The authigenic and detrital neodymium isotopic composition in the modern Mediterranean Sea: implications for paleocirculation proxy

Abstract

Neodymium isotopic composition (143Nd/144Nd or εNd) has been used as a tracer of water mass provenance in the modern and the past oceans. However, recent studies have questioned its reliability because some phases of detrital sediments are reactive and a partial dissolution of these phases could alter the initial authigenic signals through porewater Nd. We examined this possibility using core-top sediments from the Mediterranean Sea, an ideal region, because the water circulation and the εNd distribution of seawater and detrital fractions are relatively well constrained. Furthermore, smectite, one of the most reactive minerals, is abundant in the easternmost basin due to Nile sediment input. We obtained paired authigenic (leachates and foraminiferal tests) and detrital εNd signatures from core-top sediments along the zonal transect from 2°W to 33°E. The authigenic εNd values generally agreed with the bottom water signals, except in the easternmost Levantine and the Aegean Seas, where they were higher than the water values. These areas are characterised by high smectite abundance and enclosed nature, making local Nd source influence more visible. The authigenic εNd values in these areas were stable at about −5 to −4, while the corresponding detrital values ranged between −10 and −4. The compilation of modern seawater and detrital εNd values shows that seawater εNd covaries with detrital signals at 0–200 m water depth, and that the correlation is insignificant at depths greater than 1500 m. These results argue against a ubiquitous control of bottom water εNd by the benthic flux in the present Mediterranean Sea.

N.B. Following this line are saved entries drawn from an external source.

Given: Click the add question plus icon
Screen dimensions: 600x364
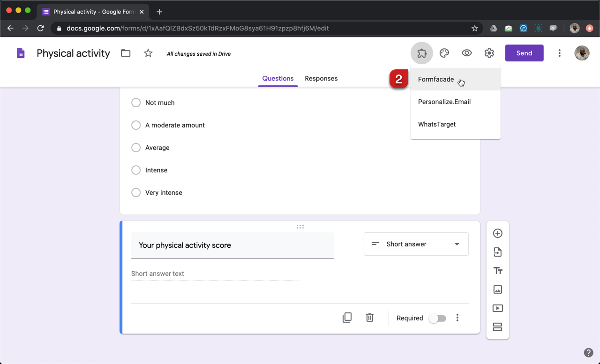Looking at the screenshot, I should pos(497,233).
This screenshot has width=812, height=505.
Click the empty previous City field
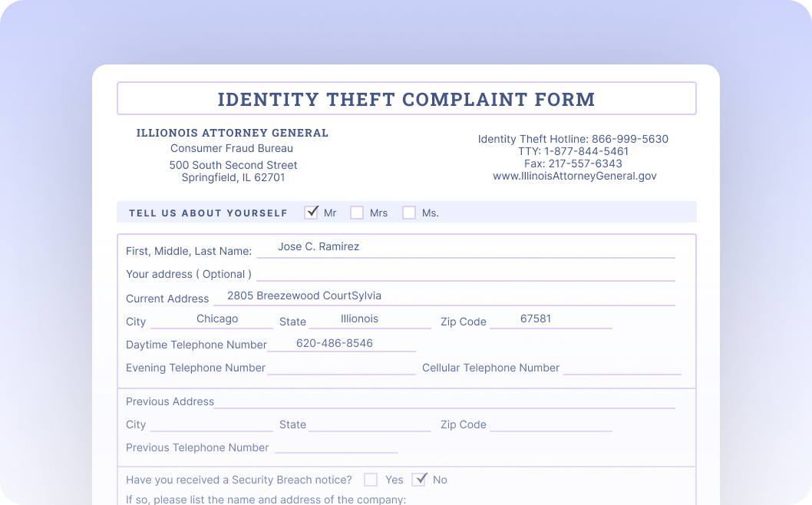[x=211, y=424]
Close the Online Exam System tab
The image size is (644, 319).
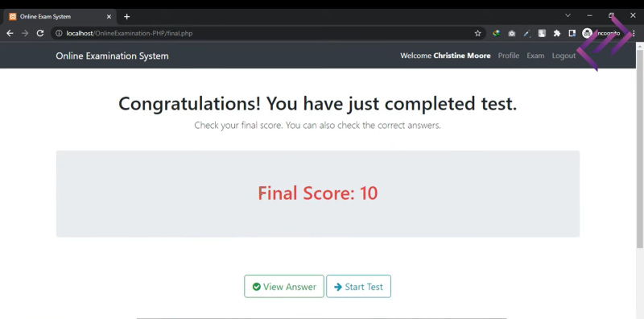(x=109, y=16)
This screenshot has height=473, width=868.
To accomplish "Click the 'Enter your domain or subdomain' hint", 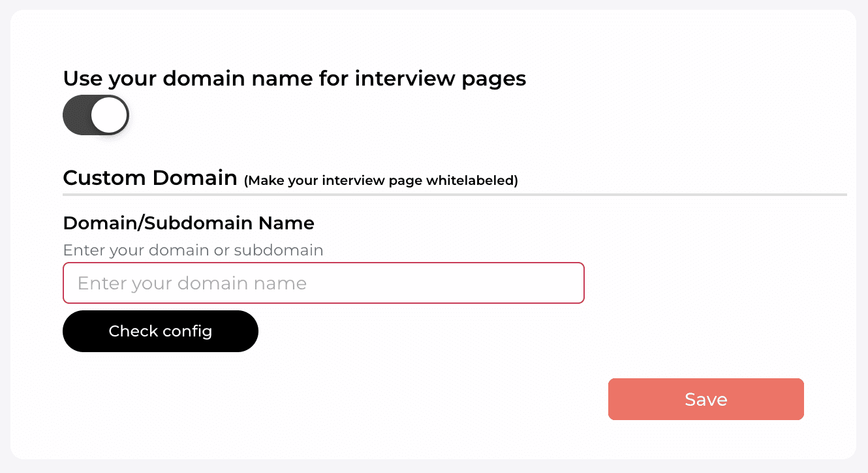I will [x=193, y=250].
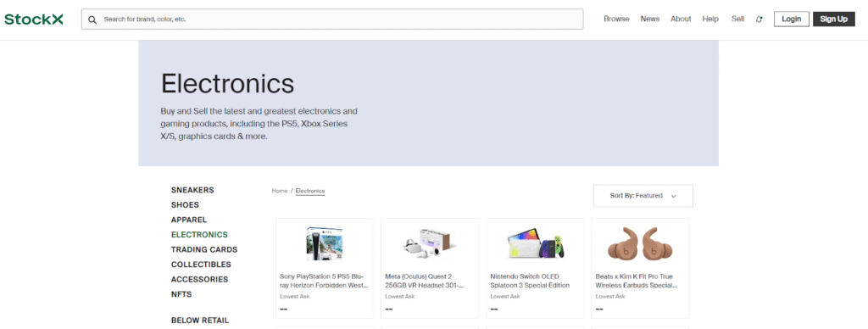The image size is (868, 329).
Task: Select the Sneakers category
Action: (192, 190)
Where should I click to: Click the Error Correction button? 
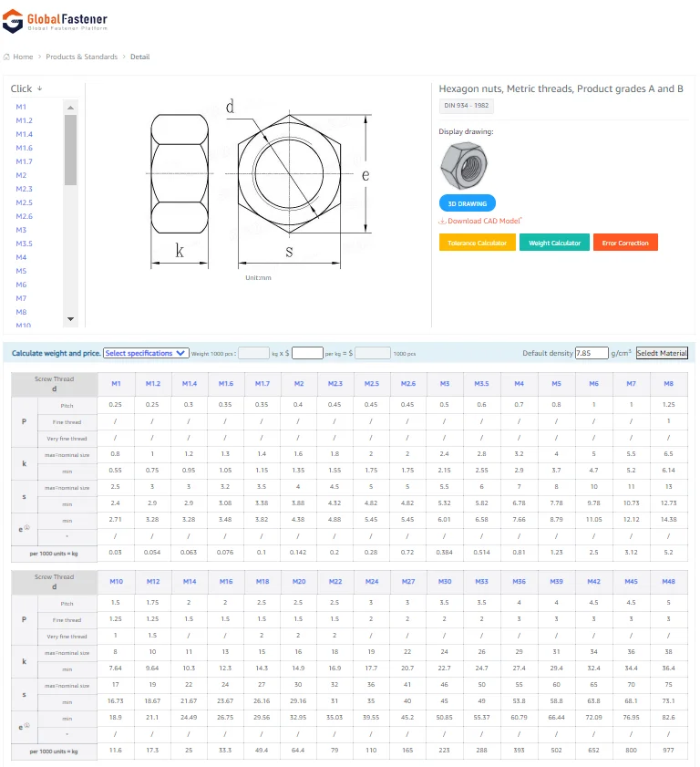625,244
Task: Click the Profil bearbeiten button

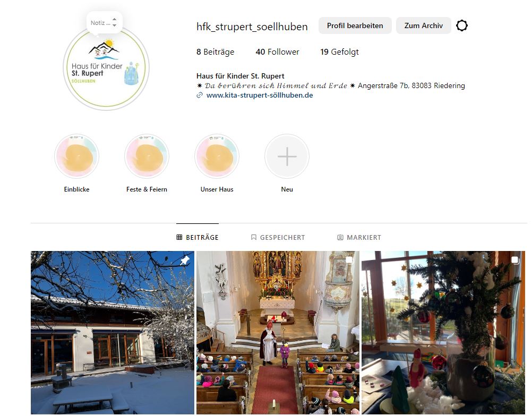Action: tap(355, 25)
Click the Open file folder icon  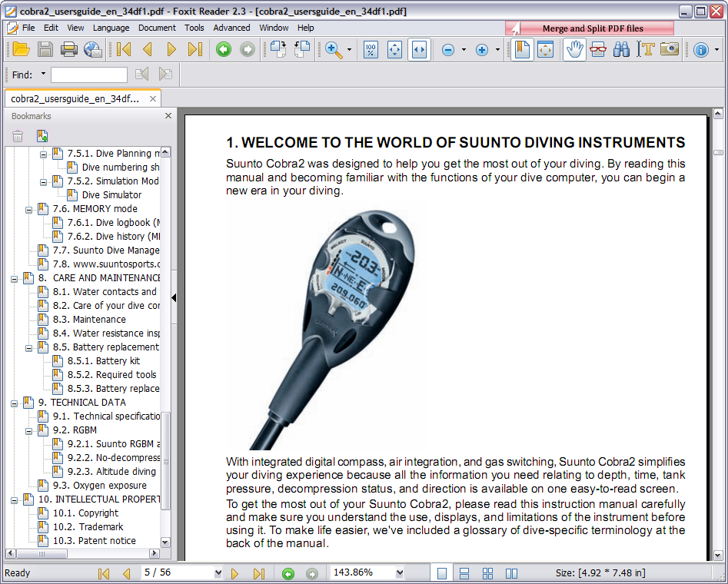(21, 50)
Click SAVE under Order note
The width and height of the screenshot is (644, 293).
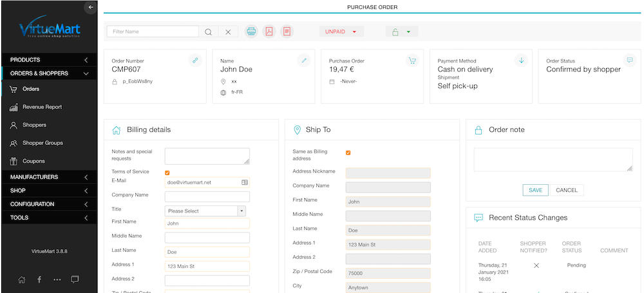(536, 190)
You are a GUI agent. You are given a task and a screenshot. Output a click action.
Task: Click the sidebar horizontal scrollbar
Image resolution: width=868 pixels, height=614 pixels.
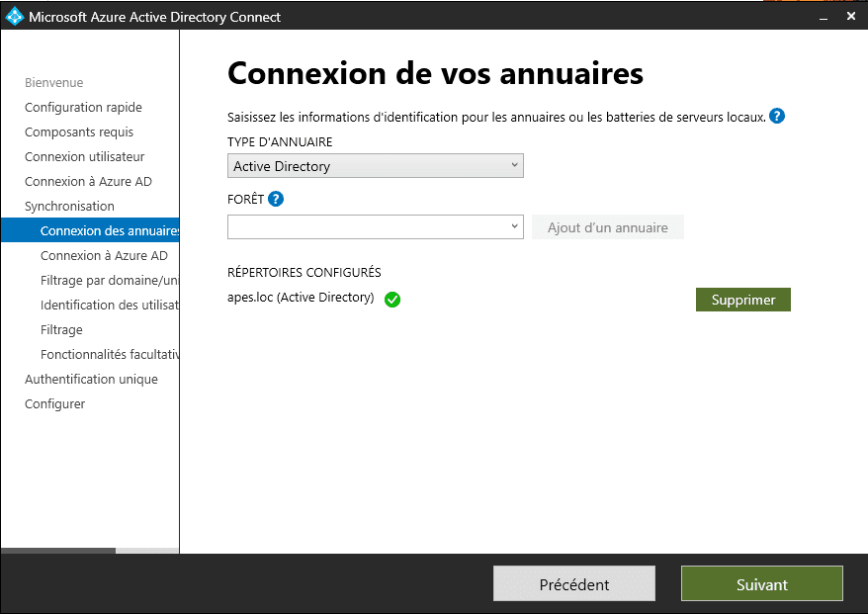pos(58,550)
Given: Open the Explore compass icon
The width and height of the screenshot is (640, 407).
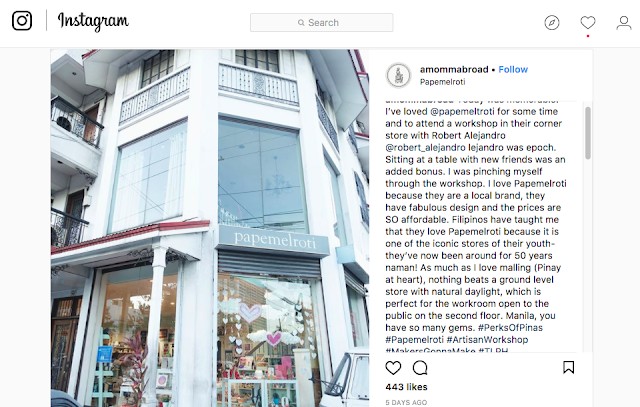Looking at the screenshot, I should point(552,22).
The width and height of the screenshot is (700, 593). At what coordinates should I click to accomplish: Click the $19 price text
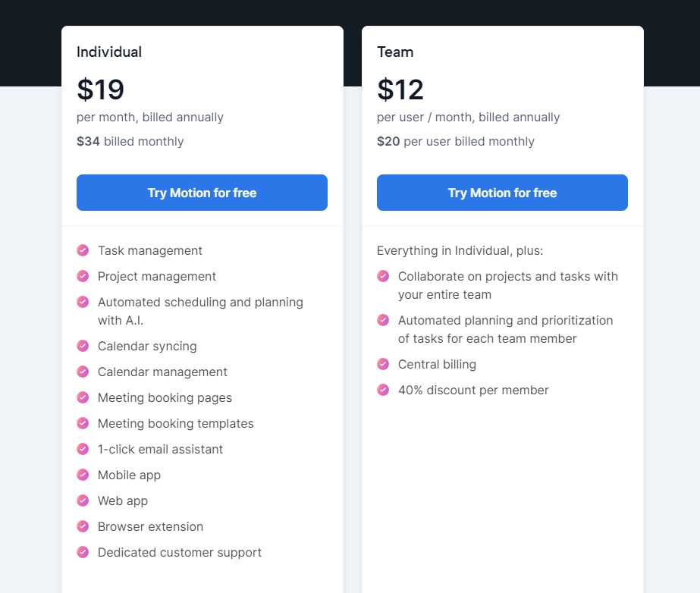point(100,89)
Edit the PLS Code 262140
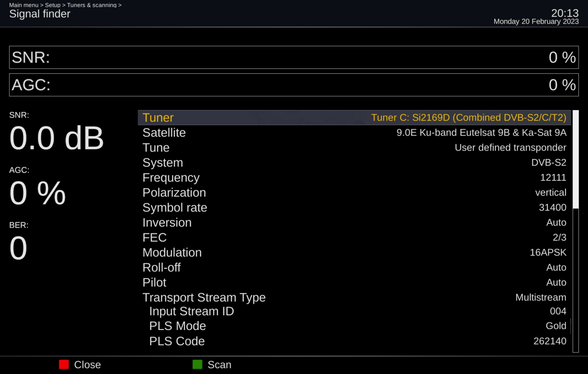This screenshot has height=374, width=588. (354, 341)
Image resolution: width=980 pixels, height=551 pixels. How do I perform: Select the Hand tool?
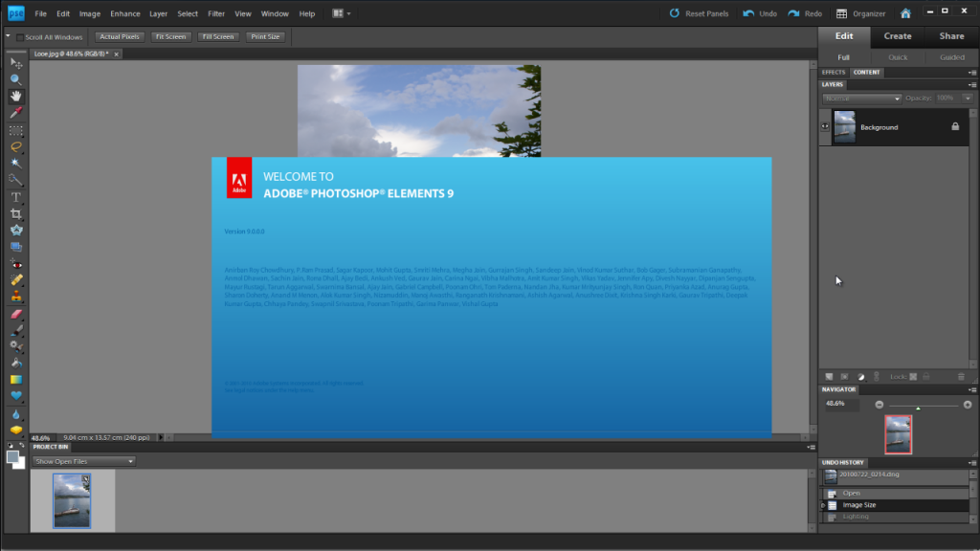[15, 94]
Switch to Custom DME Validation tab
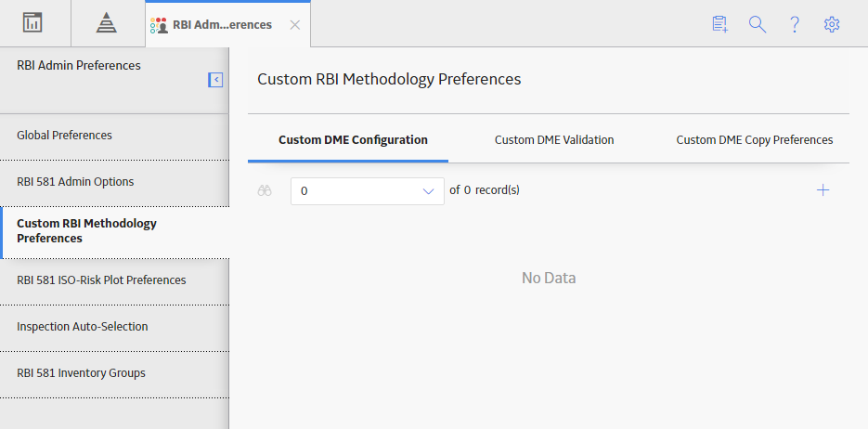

Sensitivity tests suggest that the ɛNd values of Mediterranean Sea water are affected by the isotopic composition of Atlantic inflow, deep-water formation zones and local benthic sources, as well as by the size of the Atlantic inflow flux, deep-water formation and zonal water exchange. These results support the use of Nd isotopic composition as a tracer of water mass provenance in the Mediterranean Sea although a combination of isotopic data from various basins is required to distinguish the influence of these factors.